Mr Born described his battle to save the club: “A councillor came down and wagged her finger at me and said, ‘you will just have to charge more per session, £5 for juniors and £10 for seniors’. I said: ‘do you live in the real world?’ We charge £1 and £2 [respectively] per session for a reason. Kids who train here three times a week are on benefits and cannot afford more.”

Mr Born, a retired chief cashier for Barclays, recalled how he had joined the Lynn in 1944 as bombs fell on London, a doodlebug destroying his school. He won the Southwark championships three years running as a teenager, later becoming chairman, treasurer and secretary rolled into one.

Head coach Mr Mullins, 37, son of Pimlico Plumbers owner Charlie, also gives his time. “We got two guys, Darren and Richard, who were members of rival gangs in Peckham and Walworth,” he said. “They were mortal enemies and I read them the riot act. Both have since left their gangs.

“We’ve got a gym full of children of Irish travellers, drug dealers and broken homes, but you are on a level playing field when you enter a boxing club. We don’t judge. We just change lives.”

He motioned to two female boxers. “Ellie there used to be 75 kilos, overweight and no confidence, but now she is 60 kilos and she is so confident I can’t get her to shut up.”

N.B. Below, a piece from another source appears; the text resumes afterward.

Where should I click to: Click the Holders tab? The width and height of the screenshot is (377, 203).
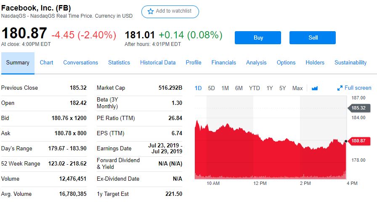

Mr Born added: “This sport turns young tearaways into men. Danny Williams came down as a boy in trouble with the police and learned his trade with us before becoming British heavyweight champion in 2000. I worked out that between our six coaches, we give Southwark council the equivalent of £110,000 in voluntary work a year, yet they don’t value us and were going to close us.”

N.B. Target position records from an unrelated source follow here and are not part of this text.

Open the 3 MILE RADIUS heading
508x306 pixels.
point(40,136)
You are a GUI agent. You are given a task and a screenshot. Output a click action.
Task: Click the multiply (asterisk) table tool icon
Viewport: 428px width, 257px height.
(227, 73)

Mr Born pointed to the ranks of boys pounding the heavy bags, and smiled: “Thanks to the Dispossessed Fund grant, that threat has passed. For these kids, this club is a life saver.”

Lynn Athletic Boxing Club

Grant: £36,000 over two years

What they do: Founded 130 years ago, “the Lynn” is the oldest amateur boxing club in Europe. Geoff Born, 78, its chairman, secretary and treasurer all rolled into one, joined the club as a nine-year-old and has volunteered his services for 50 years, helping to train champions and divert local teenagers from gangs into boxing.

Where: Southwark

How grant will be used: The club faced closure because its landlord Southwark Council has raised the rent from a nominal amount to market rates. This grant ensures its survival by funding rental overhead shortfall for the next two years.